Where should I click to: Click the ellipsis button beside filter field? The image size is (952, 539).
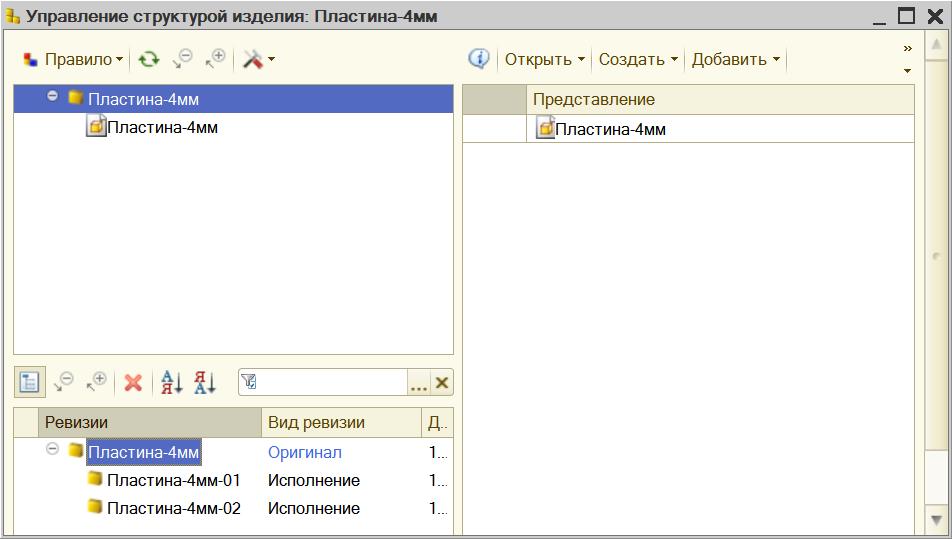[x=419, y=383]
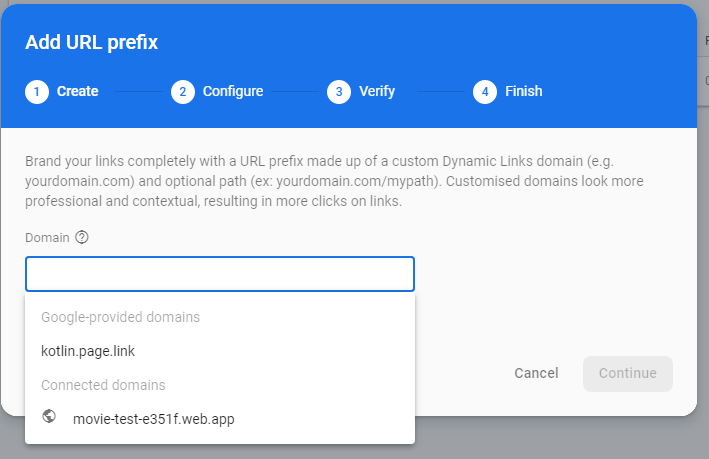The image size is (709, 459).
Task: Go to the Verify step label
Action: point(378,92)
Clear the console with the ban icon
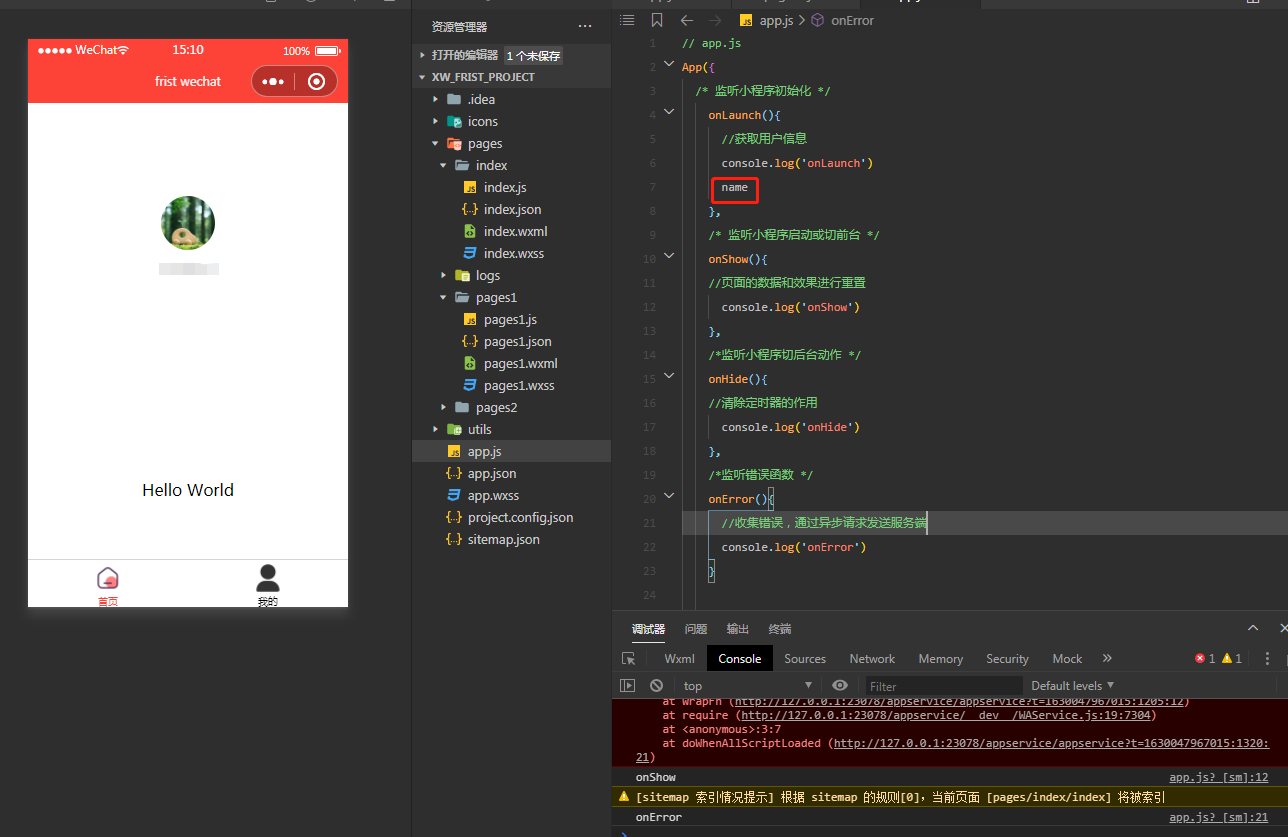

#####

:: Aim of the task ::
In your copy, exclude the pictures and repeat each entry above exactly.

:: Response ::
Where should I click to: Click the ellipsis button beside filter field? The image size is (952, 539).
[x=419, y=383]
The image size is (709, 459).
Task: Go to the Verify step label
Action: point(378,92)
Clear the console with the ban icon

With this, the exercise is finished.